Journal of Open Hardware
- Language: English
- Edited by: Tobias Wenzel and Luis Felipe R. Murillo

Publication details
- History: 2017-present
- Publisher: University of Western Ontario
- Open access: diamond open access

Standard abbreviations
- ISO 4: J. Open Hardw.

Indexing
- ISSN: 2514-1708

Links
- Journal homepage;

= Journal of Open Hardware =

The Journal of Open Hardware is a peer-reviewed, diamond open access scientific journal for open-source hardware development. The Journal publishes Hardware Metapapers which describe open-source research hardware, and is the currently the only scientific journal extending its peer review to hardware documentations hosted on external platforms.

The Journal also publishes full-length articles on Issues in Open Hardware—including socio-economic and legal issues related to open hardware—and review articles. The journal's encourages papers from across academic, professional, and non-academic communities.
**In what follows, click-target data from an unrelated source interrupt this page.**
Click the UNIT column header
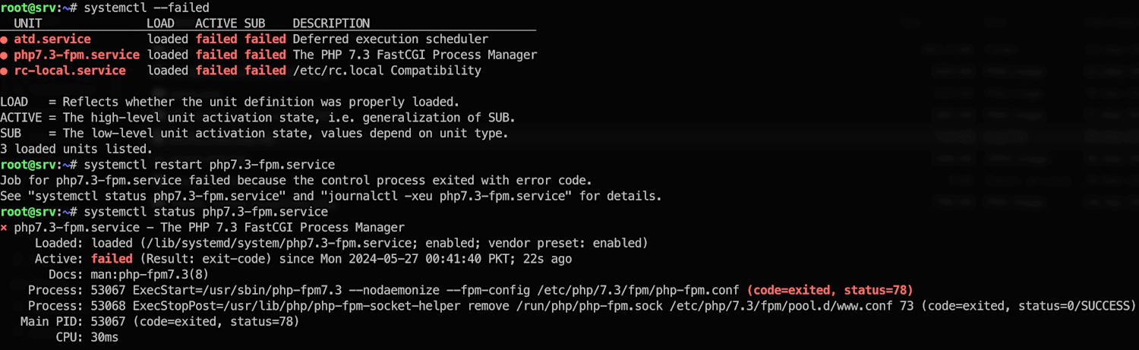1139x350 pixels. tap(28, 24)
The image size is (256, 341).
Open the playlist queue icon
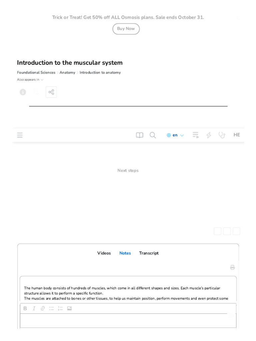pyautogui.click(x=195, y=135)
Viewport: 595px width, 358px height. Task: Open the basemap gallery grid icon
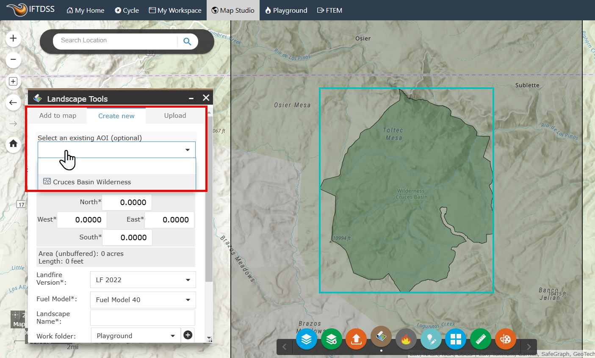[456, 339]
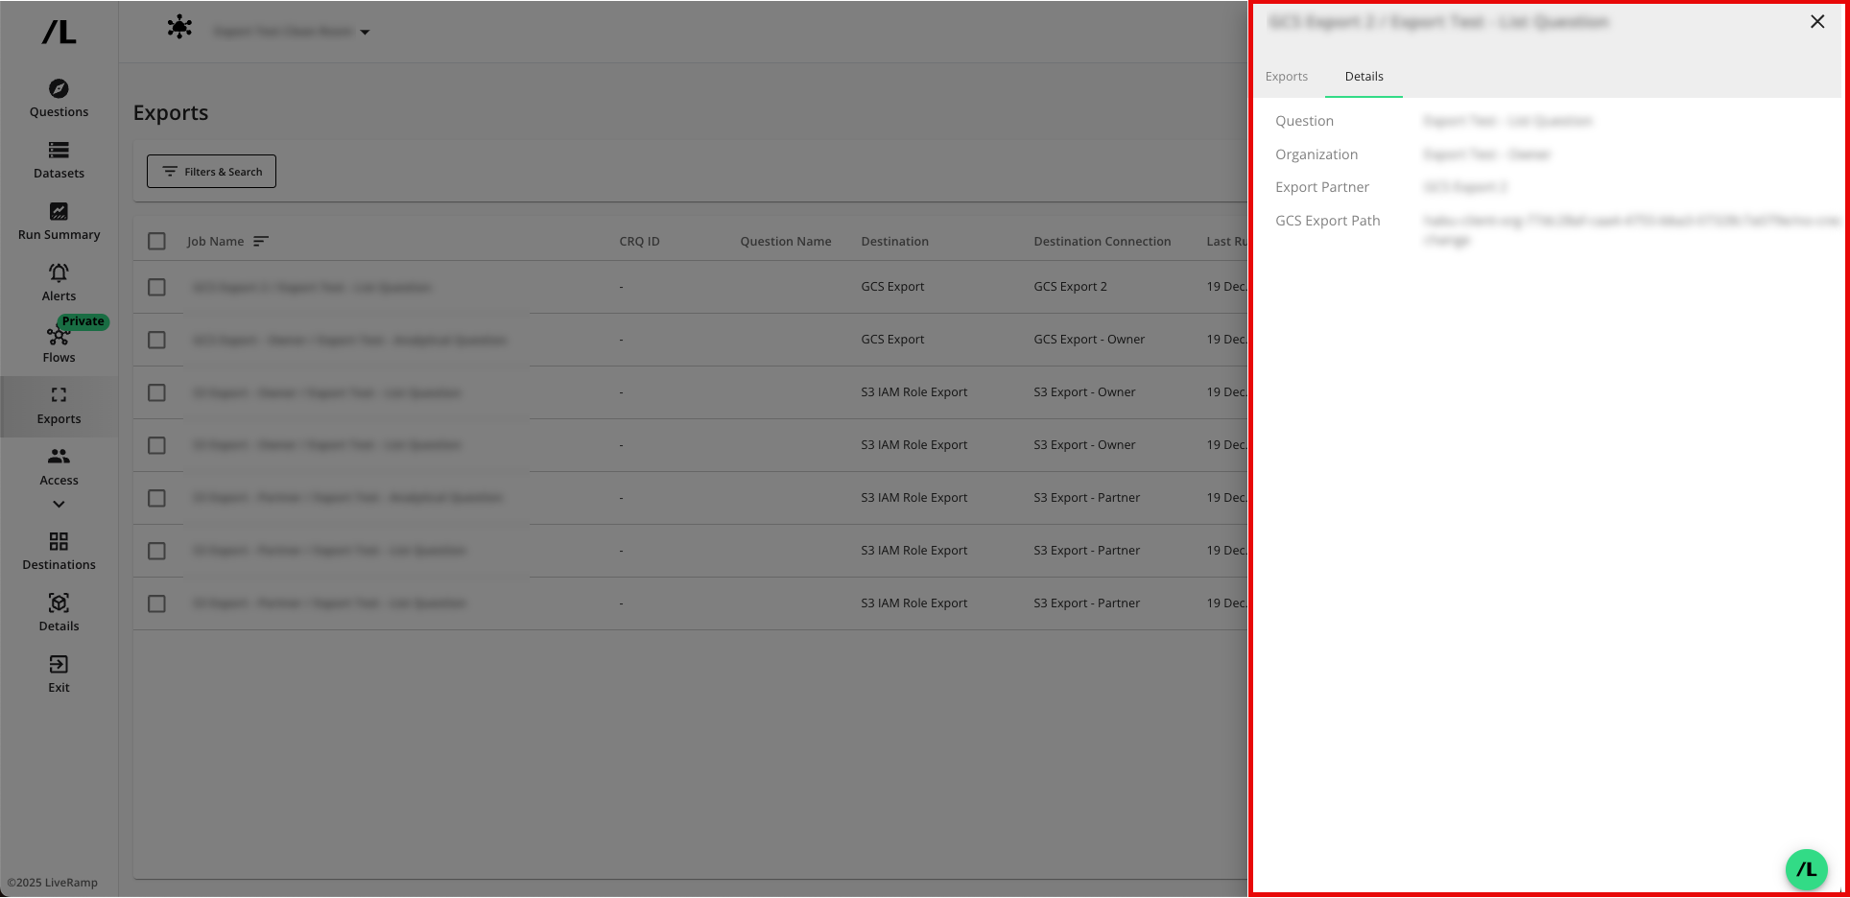Open the Questions compass icon

pos(59,89)

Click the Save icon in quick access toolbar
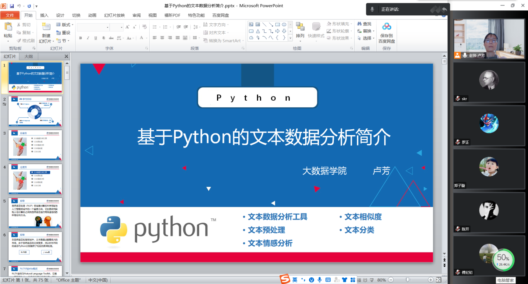point(12,6)
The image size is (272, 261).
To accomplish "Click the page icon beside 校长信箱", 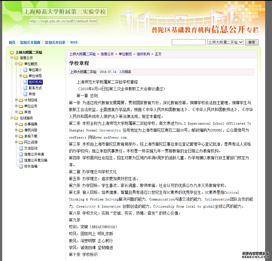I will [x=21, y=166].
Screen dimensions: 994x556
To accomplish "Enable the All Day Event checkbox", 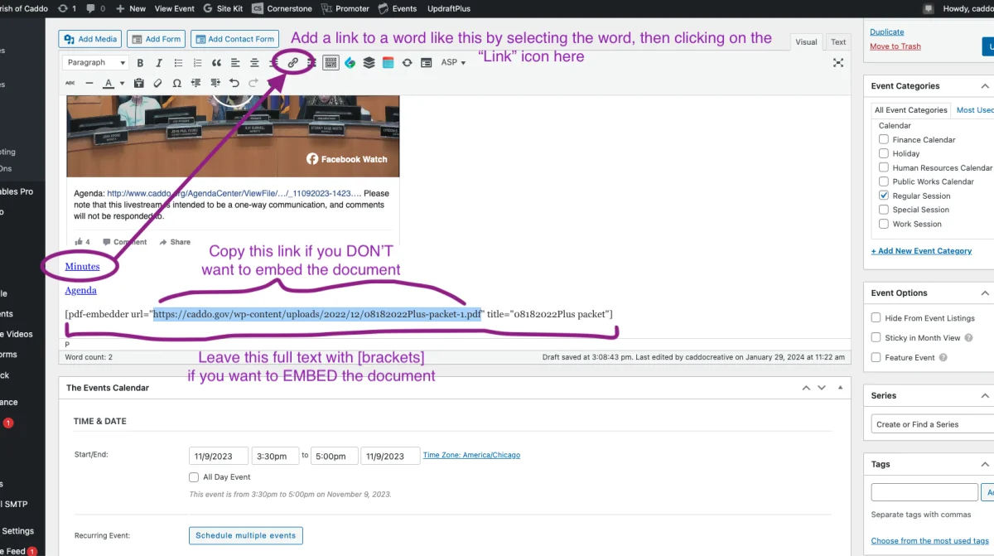I will pyautogui.click(x=195, y=477).
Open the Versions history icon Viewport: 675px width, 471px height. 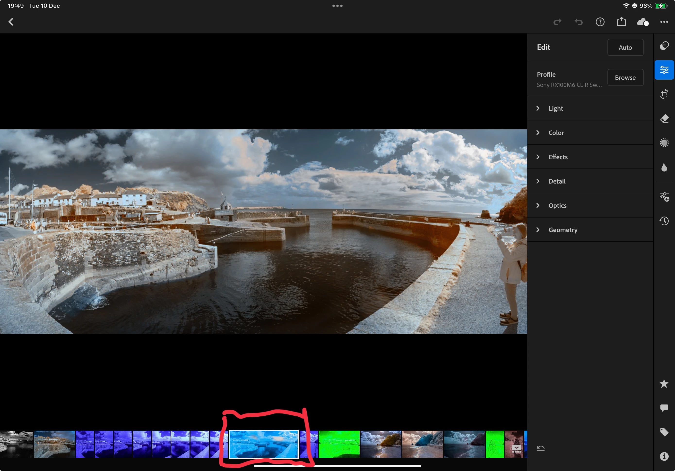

The journal is notable -- along with HardwareX with which it competes -- for pioneering the definition of OSH both as an academic field and as a legal engineering concept. It has done this by defining its own publication requirements including details for how files are archived and licensed, and the quality of build instructions and bill of materials considered sufficient for replication of builds. This influence goes beyond its own publications to encourage other OSH projects, such as those found on github, to adopt similar standards.
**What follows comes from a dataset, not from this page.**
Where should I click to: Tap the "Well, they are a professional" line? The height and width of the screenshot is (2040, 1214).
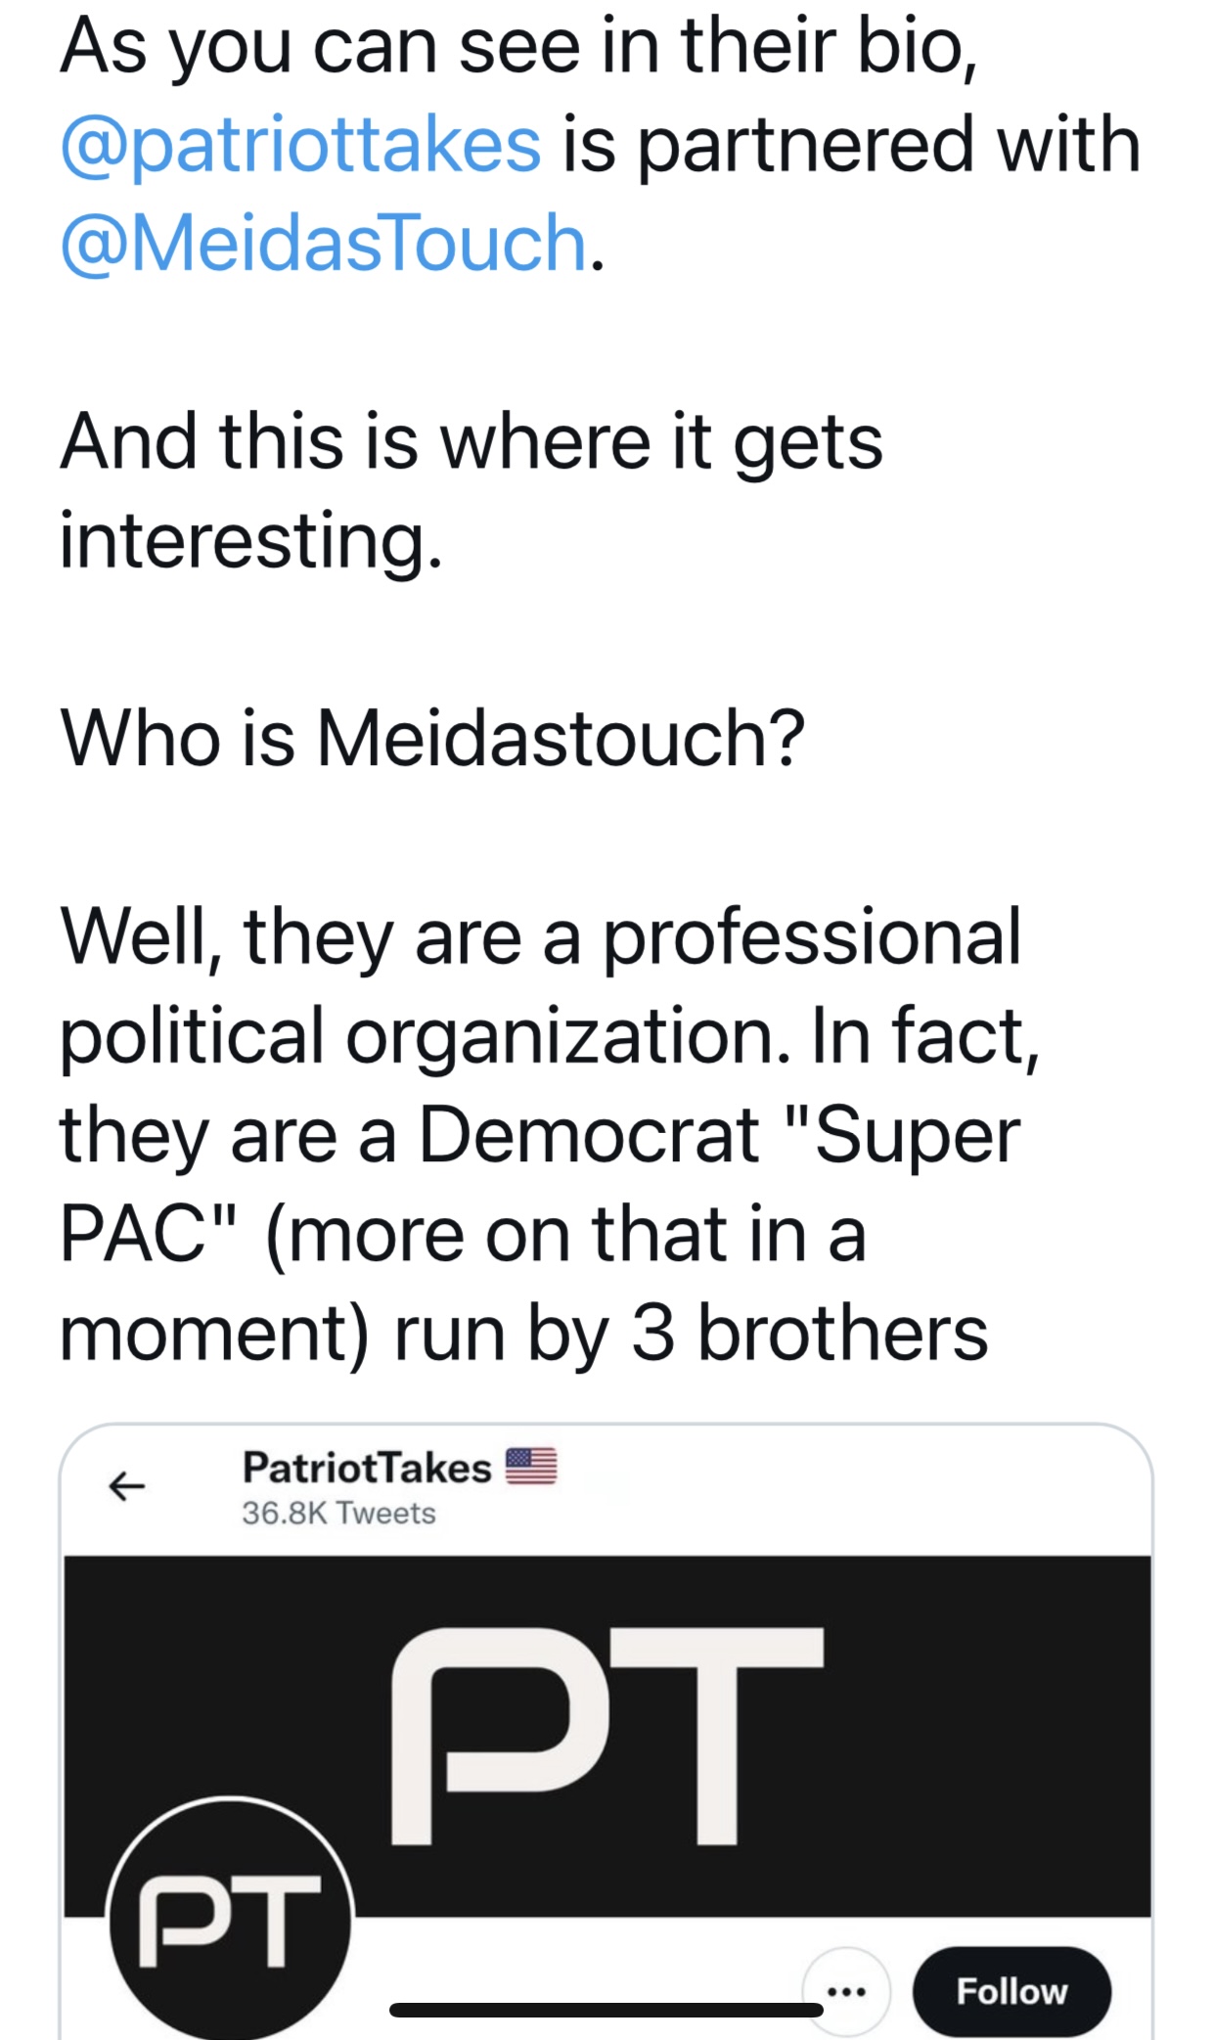[541, 937]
The Journal of Open Hardware has strict guidelines to ensure that hardware complies with the OSHWA definition for open source hardware, allowing hardware to be released under either copyleft licences (such as the CERN OHL or TAPR) or permissive open source licences. The Journal also requires projects to be documented up to a defined standard which is in line with the GOSH quality sharing guidelines.

The journal was founded in 2017, originally edited and reviewed by volunteers but published as open access by a commercial publisher, Ubiquity Press, using article processing fees. The publisher's proposed increases to these APCs led to conflict between the journal's open source ethics and the publisher's profit model, and in 2023 the Editorial Board left the publisher and transformed the journal into a diamond open access journal. This means that in addition to being Creative Commons licensed, articles are also free of charge to publish, with the editorial work being done entirely by volunteers, typically authors of previous publications who help to maintain quality standards.

==Abstracting and indexing==
The journal is abstracted and indexed in CrossRef and SHERPA/RoMEO.

All metadata can be harvested via OAI-PMH.